Constructing a Prognostic Model for Bladder Cancer Via Long Non-Coding RNA Signatures

By Patrick Daly - Last Updated: February 11, 2022

According to a study published in Frontiers in Oncology, the role of N6-methyladenosine (m6A)-related long non-coding RNAs (lncRNAs) in the prognosis of patients with bladder cancer (BC) is unclear. Researchers, led by Kang Chen from the Department of Urology at the Renmin Hospital of Wuhan University in Wuhan, China, evaluated the m6A-related lncRNAs in samples from patients with BC and identified 14 m6A-related lncRNAs that were used to develop a prognostic signature cluster, which the study’s team termed “m6A-LPS.”

The BC samples used in the analysis were collected from The Cancer Genome Atlas (TCGA) project database. A total of 50 m6A-related lncRNAs that were linked with BC prognosis were screened out from the samples and divided into two clusters via consensus cluster analysis. According to the report, the lncRNAs in cluster two were associated with a poorer prognosis as well as increased PD-L1 expression. Furthermore, gene set enrichment analysis (GSEA) demonstrated tumor-related pathways in cluster two.

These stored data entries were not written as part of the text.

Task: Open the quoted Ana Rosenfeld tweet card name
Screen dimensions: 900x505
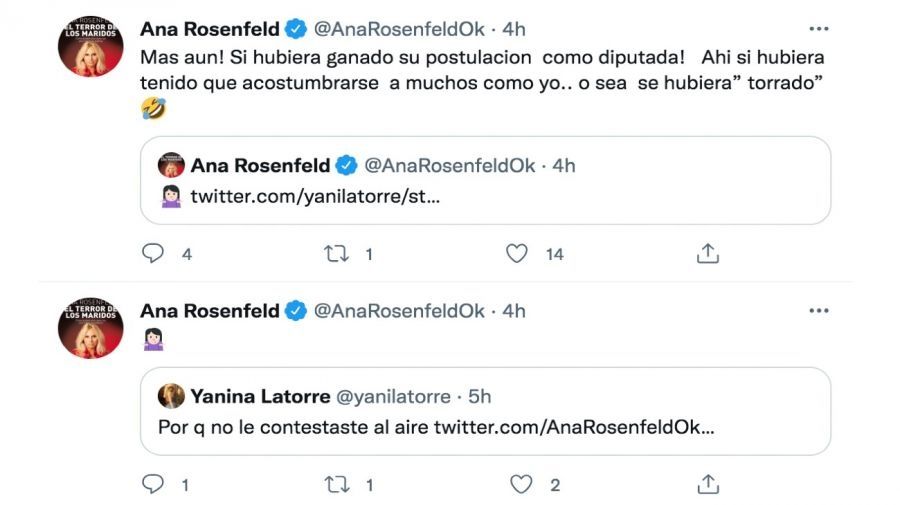Action: (x=261, y=165)
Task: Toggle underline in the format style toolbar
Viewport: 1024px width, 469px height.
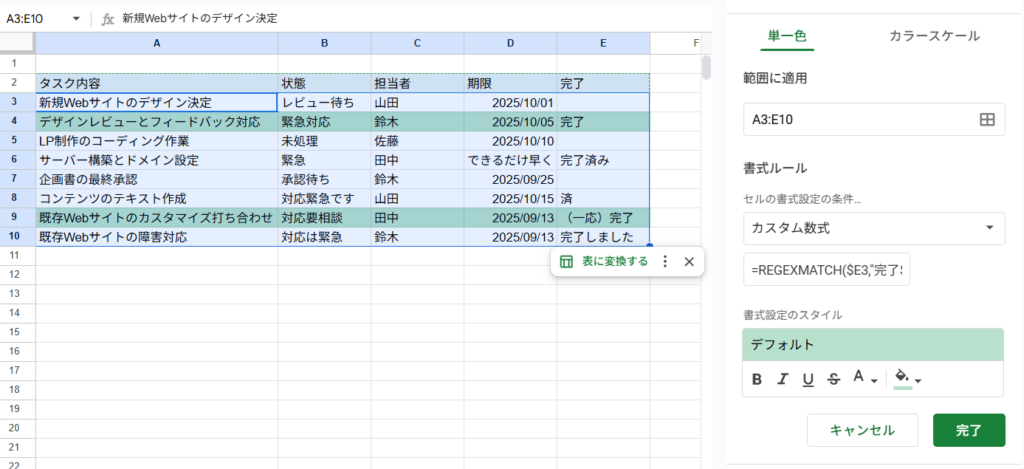Action: point(807,379)
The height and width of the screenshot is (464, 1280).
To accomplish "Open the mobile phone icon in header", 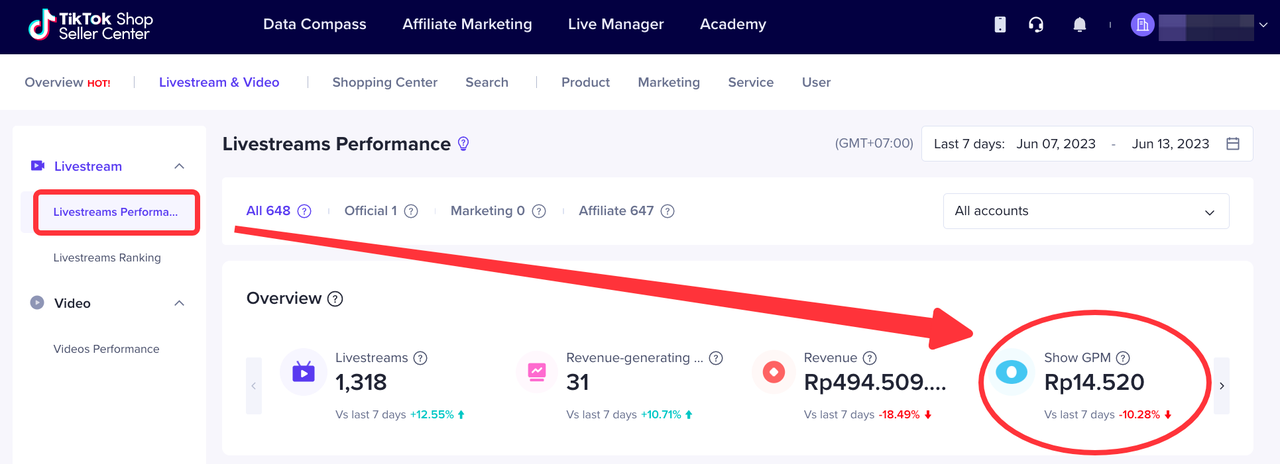I will [x=1000, y=25].
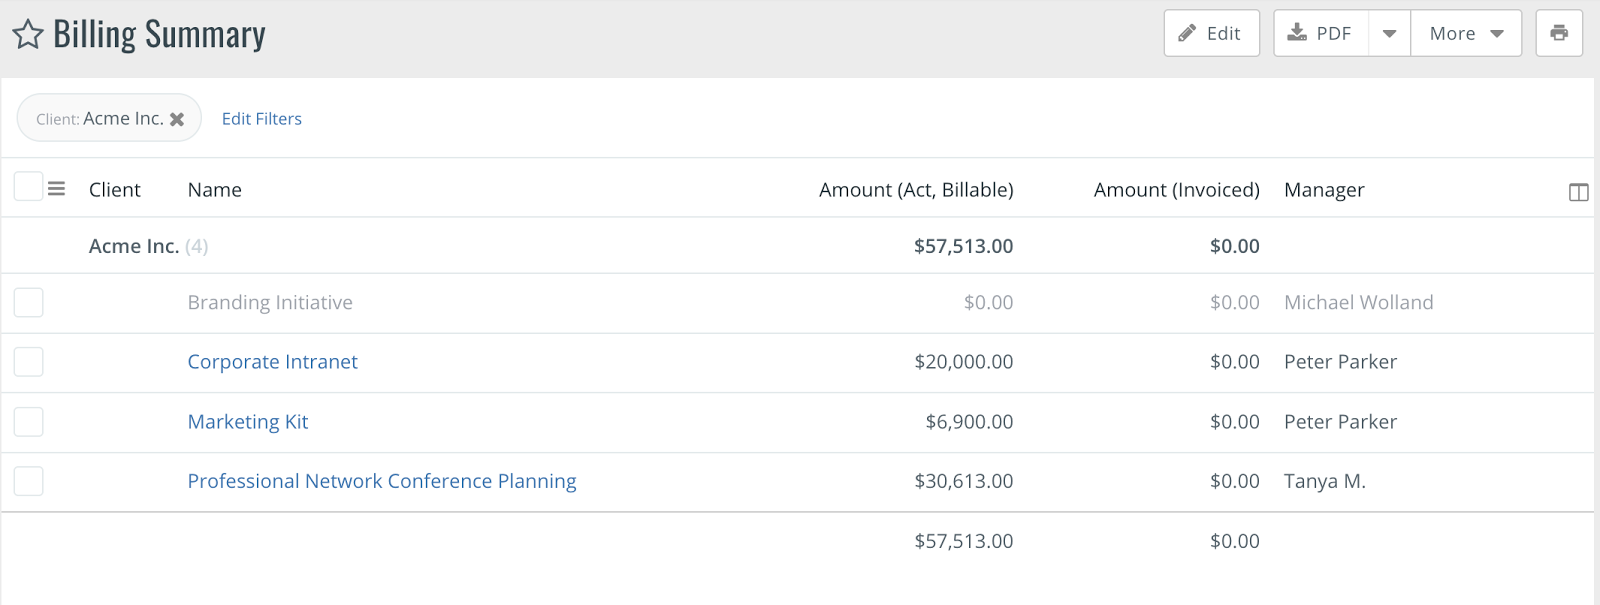Check the Corporate Intranet row checkbox
1600x605 pixels.
29,362
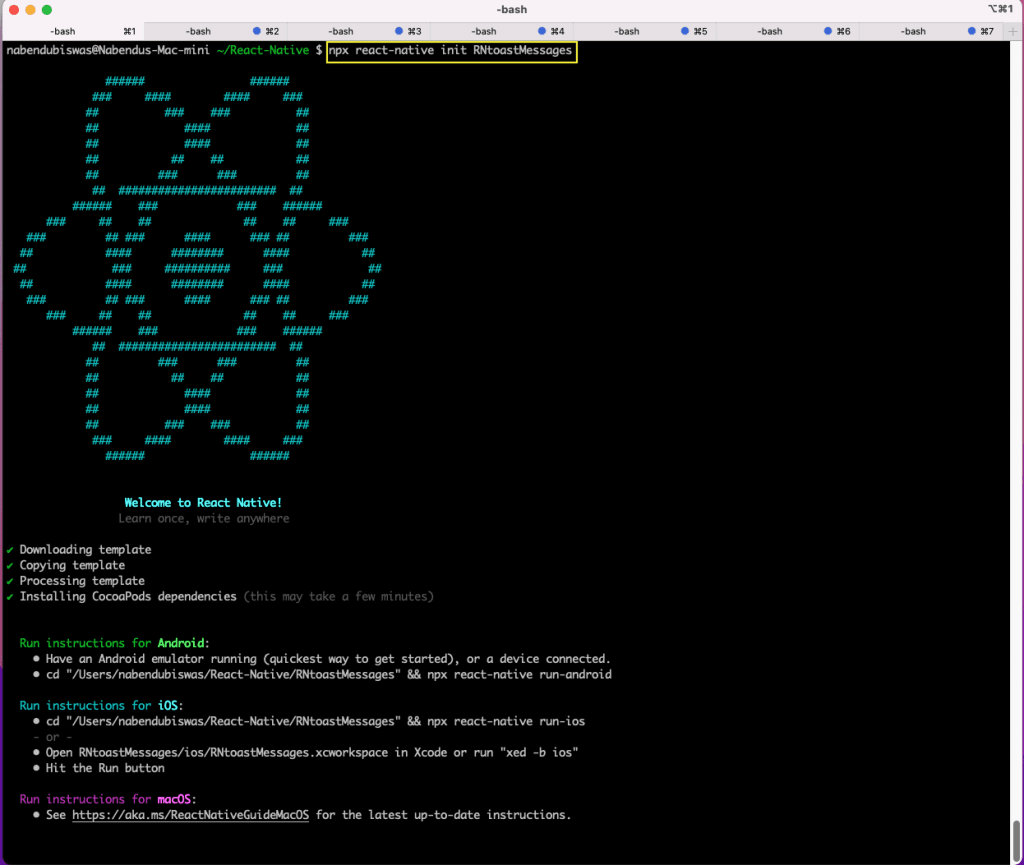Click the blue activity dot on tab ⌘7
This screenshot has height=865, width=1024.
[x=971, y=31]
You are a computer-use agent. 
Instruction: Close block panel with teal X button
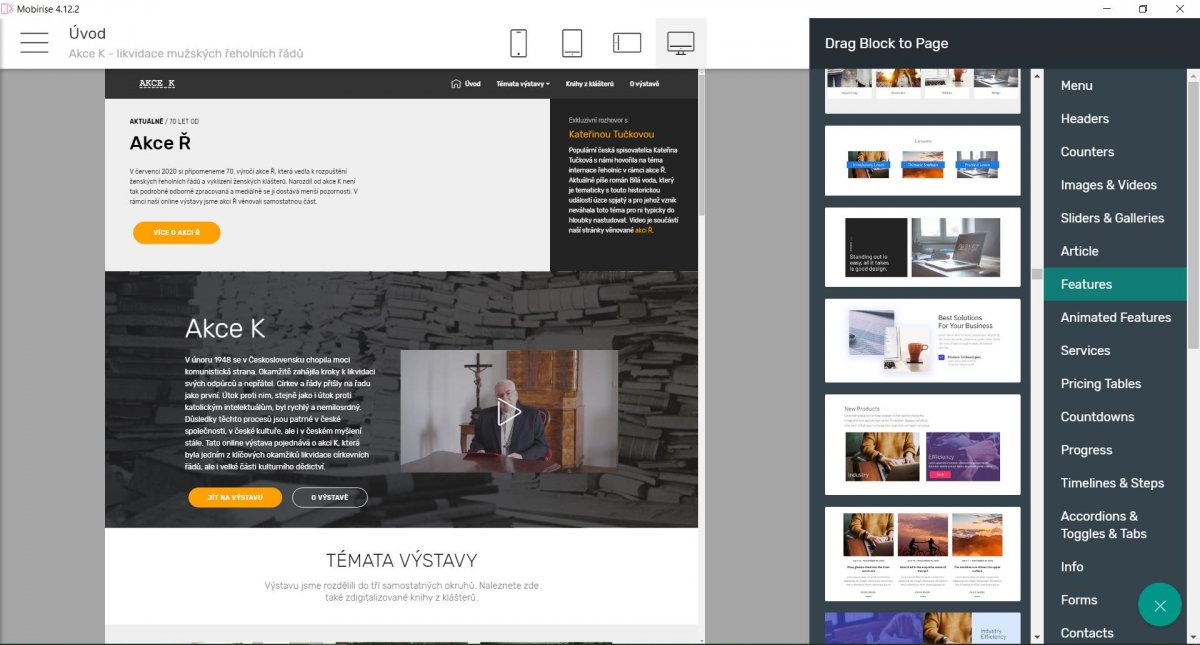tap(1160, 605)
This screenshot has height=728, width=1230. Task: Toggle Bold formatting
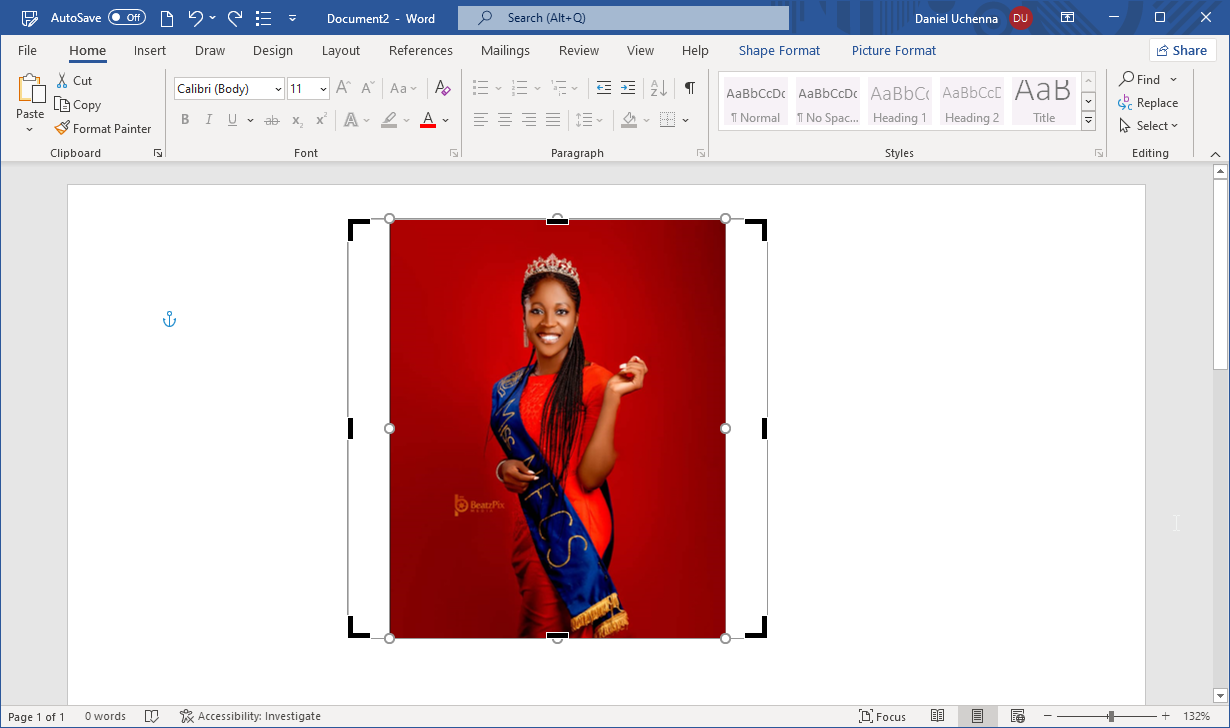(x=185, y=120)
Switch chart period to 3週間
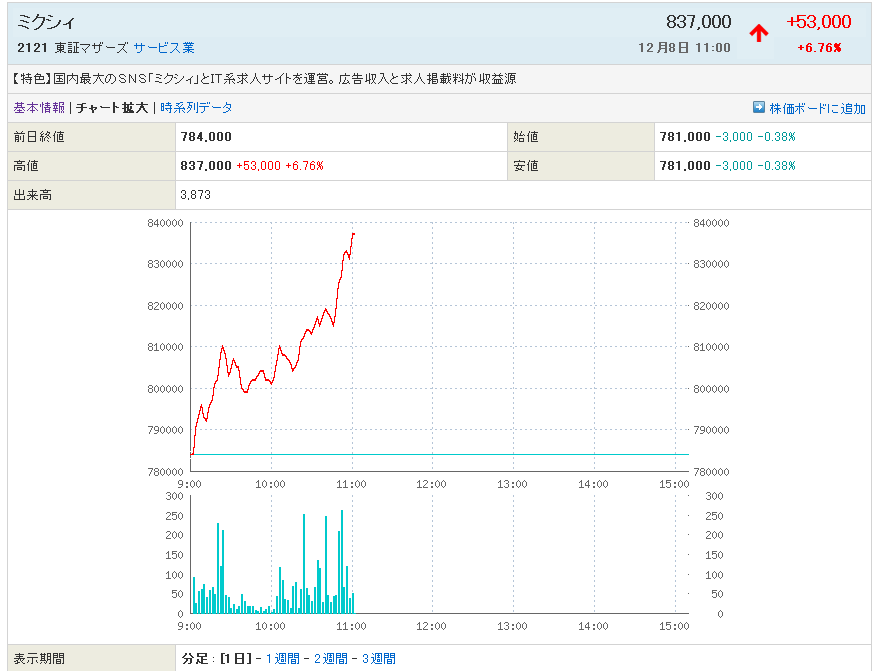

Using least absolute shrinkage and selection operator (LASSO), Cox regression, univariate and multivariate Cox regression, and receiver operating characteristic (ROC) analyses, the investigators selected 14 m6A-related lncRNAs to construct the m6A-LPS model. The study’s authors relayed that the model was a “valuable independent prognostic factor,” and they also highlighted that the model’s risk scores were positively correlated with the immune score, PD-L1 expression, and immune cell subtype infiltration seen in the BC samples.

The contributors concluded that their study “illustrates the role of m6A-related lncRNAs in BC.” Additionally, given the associations between the lncRNA cluster and BC characteristics, the authors theorized that “the m6A-LPS may be an important regulatory target of the tumor microenvironment (TME) in BC.”